CJRM-FM
- Montreal, Quebec; Canada;
- Frequency: 98.5 MHz

Programming
- Language: French
- Format: Classical music

History
- First air date: September 30, 1965
- Last air date: June 24, 1968

Technical information
- ERP: 100,000 watts

= CJRM-FM (Montreal) =

Former radio station in Montreal, Quebec

CJRM-FM was a French-language Canadian radio station located in Montreal, Quebec. It opened on September 30, 1965, and closed on June 24, 1968, due to financial difficulties.

The station broadcast on 98.5 MHz with an effective radiated power of 100,000 watts using an omnidirectional antenna (class C1). It had a classical music format.

Licensed as one of the first standalone FM stations in Canada, the station's budget was so tight that it had only four employees (which was unusual at the time for a radio station), and it relied entirely on newspapers as a source for news bulletins. The station was plagued with serious technical and financial difficulties; listeners received the station with indifference.

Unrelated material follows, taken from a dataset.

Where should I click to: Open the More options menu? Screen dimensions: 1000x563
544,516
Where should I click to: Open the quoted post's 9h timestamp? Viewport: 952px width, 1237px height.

One consequence of the failure of CJRM-FM to succeed with its classical music format was that the Canadian Radio-television and Telecommunications Commission (CRTC) rejected for decades new applications to open a private classical music station in Montreal. When the CRTC finally gave Jean-Pierre Coallier permission to open CJPX-FM in 1997, that station would turn out to be a success.

The 98.5 MHz frequency was reactivated in the Montreal area on April 9, 1977, when CIEL-FM (now CHMP-FM) went on the air.